Consignes
1 – Relevez, dans l'ordre, tous les verbes conjugués à la première personne du singulier dans le récit du spectacle d'humoristes.
2 – Recopiez s'il vous plaît le passage du récit du spectacle d'humoristes qui commence par « Cinq jeunes gens » et s'arrête après « pas le mien. », en remplaçant « café » par « bar ».
3 – Reprenez le récit du spectacle d'humoristes et écrivez-en la suite à partir de sa dernière phrase.

Texte du document
════════════════════
Cinq jeunes gens se donnent en spectacle dans un café. L’affiche est prometteuse, ce sont, prétendent-ils des humoristes, le rire est au programme puisqu’ils le disent. Curieux, j’ai envie de découvrir les ressorts de l’humour, cette politesse de l’âme pour supporter les horreurs du temps. Je vais, du moins je l’espère vivement, pouvoir tirer des enseignements, comprendre ce qui plaît à cette génération que je ne touche jamais dans les spectacles. C’est donc plein d’espoir que je plonge dans un univers, qui pour être franc, n’est absolument pas le mien.

L’attente aurait dû me mettre la puce à l’oreille. Je suis le seul à ne pas pianoter sur un clavier ni à siroter un savant cocktail servi dans un pot de confiture. Je fais déjà tache et ma vêture ne fait que renforcer la chose. J’attends fébrilement la suite, persuadé que les mots transcendent les catégories, dépassent les clivages et les différences pour faire naître par magie le rire.
════════════════════
Données fournies

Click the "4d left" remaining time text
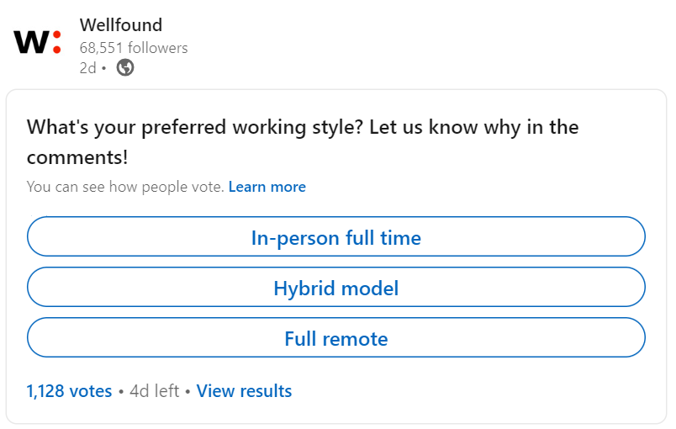 [x=155, y=391]
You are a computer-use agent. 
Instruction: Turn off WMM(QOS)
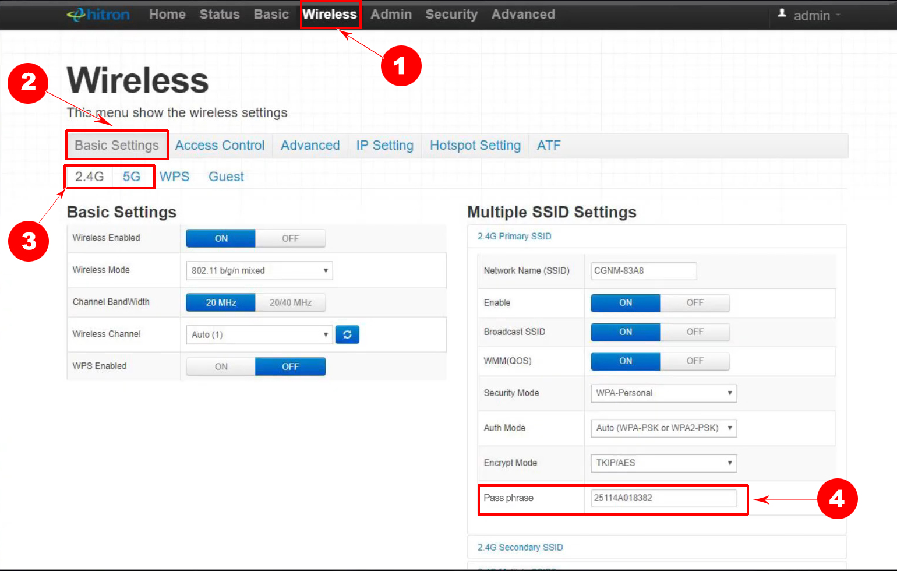[x=695, y=361]

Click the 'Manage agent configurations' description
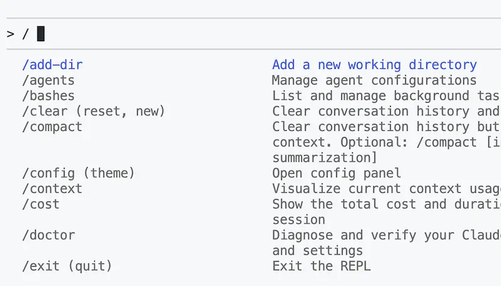click(374, 80)
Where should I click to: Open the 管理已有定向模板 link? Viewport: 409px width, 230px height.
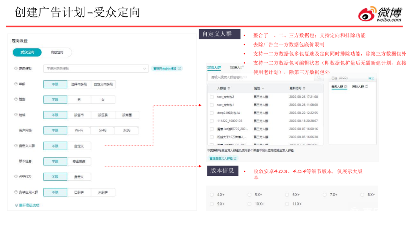pyautogui.click(x=167, y=69)
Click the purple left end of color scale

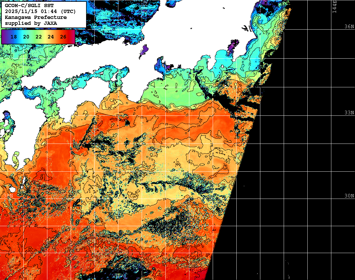point(4,37)
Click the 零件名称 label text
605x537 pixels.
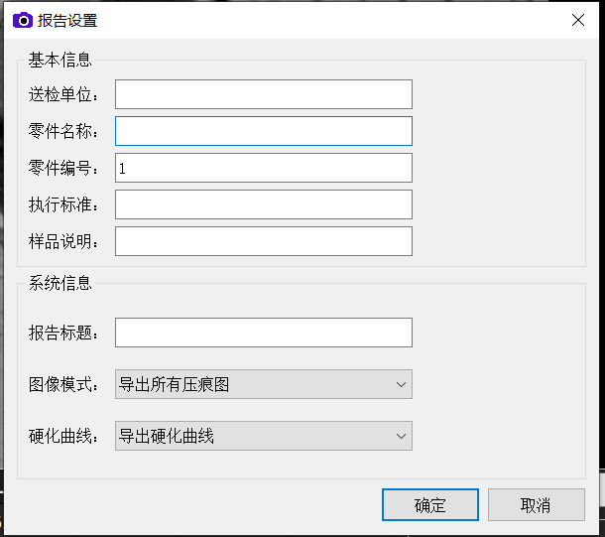[63, 132]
════════════════════
Réponses
1 – ai, vais, espère, touche, plonge, suis, fais, attends

2 –
Cinq jeunes gens se donnent en spectacle dans un bar. L’affiche est prometteuse, ce sont, prétendent-ils des humoristes, le rire est au programme puisqu’ils le disent. Curieux, j’ai envie de découvrir les ressorts de l’humour, cette politesse de l’âme pour supporter les horreurs du temps. Je vais, du moins je l’espère vivement, pouvoir tirer des enseignements, comprendre ce qui plaît à cette génération que je ne touche jamais dans les spectacles. C’est donc plein d’espoir que je plonge dans un univers, qui pour être franc, n’est absolument pas le mien.

3 –
La première prestation tout au contraire m’atterre véritablement. Celui qui passe pour le meneur de jeu lit un témoignage venu d’un réseau social. L’homme y décrit son assuétude à l’urine, son plaisir de mêler son absorption à des fantaisies sexuelles. D’entrée de jeu, nous tombons dans le caniveau en passant par les pissotières. J’avoue avoir déjà quelques inquiétudes d’autant qu’autour de moi, on rit de bon cœur…

Une femme se présente sur la petite scène. Elle vient de Paris, information capitale qui pour notre urophile par procuration atteste que nous avons bien de la chance de pouvoir jouir de sa prestation. En effet, il sera question de jouissance, celle de la dame qui se tape un jeune stagiaire. L’inversion des rôles pourrait être un support de comédie si la dame ne tombait pas elle aussi dans le graveleux, l’insignifiant et souvent, la vulgarité. Je ne peux le lui reprocher, ce sera, à une exception près le passage obligé de ces confessions pathétiques.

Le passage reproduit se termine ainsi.